Por fin llegó el sábado, Alejandro estaba de pie en su cabina, sudoroso y mirando fijamente a su mujer y a sus hijos sentados delante. Intentó transmitirles confianza con una sonrisa, pero no había nada que pudiera hacer para calmarlos, temblaban como hojas. Todavía no habían subido el panel central y no sabía a quién se enfrentaba, pero los gritos del público, le estaban poniendo muy nervioso. Rodrigo sonreía a sus colegas sentados delante y hacía el gesto de la victoria al público del estudio, que respondía con ovaciones. Estaba claro que él era el favorito. Tras una interminable batería de anuncios, se levantó el panel que los separaba. El terror reflejado en el rostro de Alejandro al ver aquella mole humana, hizo que su mujer y sus hijos se giraran al instante que al ver a Rodrigo empezaron a llorar, llanto que fue ahogado por los aplausos y griterío del público.

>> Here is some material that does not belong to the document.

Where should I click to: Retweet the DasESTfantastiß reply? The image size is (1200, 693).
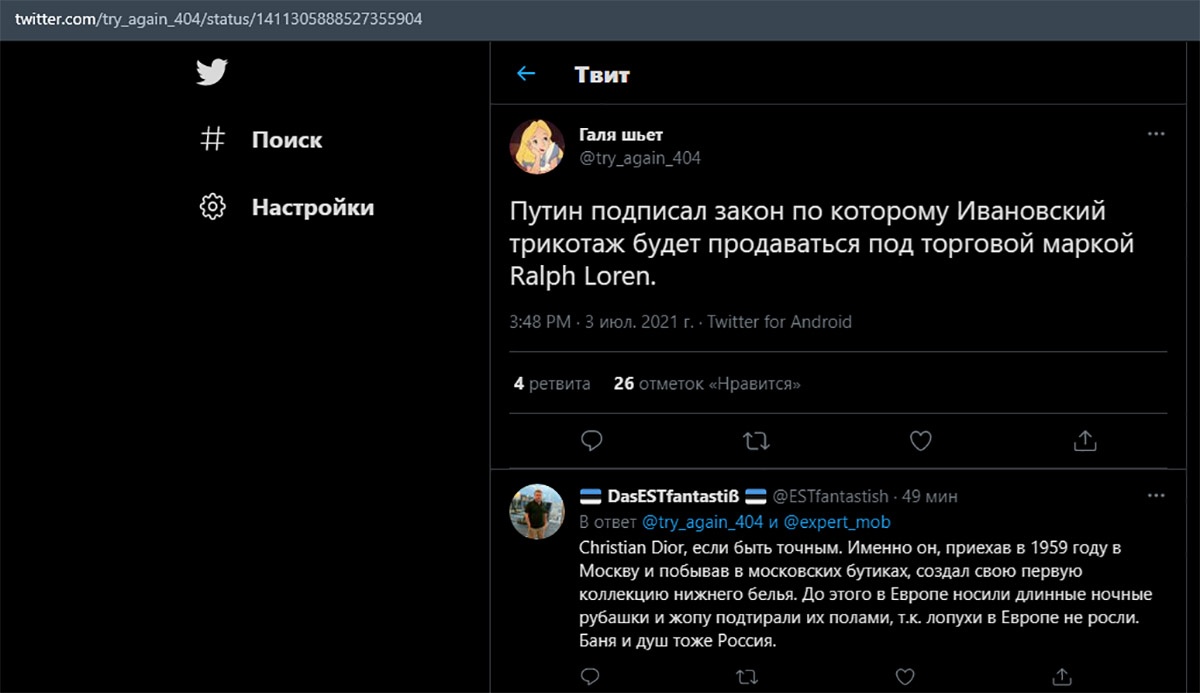click(x=747, y=678)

Dio comienzo el programa, cada uno sujetó su barra y empezaron las preguntas. Al cabo de una hora de concurso y después de 50 preguntas, Alejandro había acertado 35 y sujetaba 55 kilos. Rodrigo solo había acertado 15 y ya soportaba 105 kilos. Media hora más tarde, Alejandro, con 71 kilos, sudaba copiosamente y un marcado temblor, era perceptible en sus brazos. Rodrigo, con 139 Kilos, empezaba a perder la calma y su cuerpo estaba perlado de gotas de sudor. La visión de la cara de sufrimiento de su oponente y la de aquellos niños abrazados a su madre, le estaba desconcentrando. Sabía que el final estaba cerca y tenía que aguantar como fuera.
¿Cuál es la raíz de 144?”, le oyó decir al presentador. Era la típica pregunta que su rival hubiera contestado al instante, pero no lo hizo. Le miró y vio su cara de pánico intentado mover un pie que ya no le respondía, hacia el pulsador. Estaba claro que se había acalambrado. Bien, ahora solo era cuestión de esperar, 2 kilos más para cada uno en cada pregunta, salvo las que él supiera. Su único objetivo era aguantar, para eso se había entrenado tan duro estos años. Los kilos iban sumándose a ambas barras. Incluso Rodrigo había sobrepasado su propio límite. Intentaba evadirse evocando imágenes de su infancia, la única época de su vida en que recordaba haber sido feliz. Se preguntó de dónde sacaba las fuerzas aquel hombre para seguir aguantando de esa manera. El mismo se respondió. Esa capacidad casi sobrehumana, solo podía ser por sus hijos, de los que no despegaba la vista. ¿Por quién estaba luchando él? Su vida, en el fondo, era una mierda.
Le vio perder la mirada y poner los ojos en blanco y supo que el otro se estaba desmayando. Menos de un minuto y se habría acabado todo. Los niños se llevaron las manos a la cara para no verlo y su mujer se giró hacia Rodrigo con una mirada que le atravesó el alma. Sin saber muy bien por qué, tiró las pesas al suelo un segundo antes de que cayeran las de aquel pobre hombre. La expresión de gratitud de aquella mujer fue lo más hermoso que había visto nunca. Una potente luz iluminó su cabina. Fue el primer concursante, de toda la historia del programa, que sonreía mientras se le acercaba el haz de rayos láser.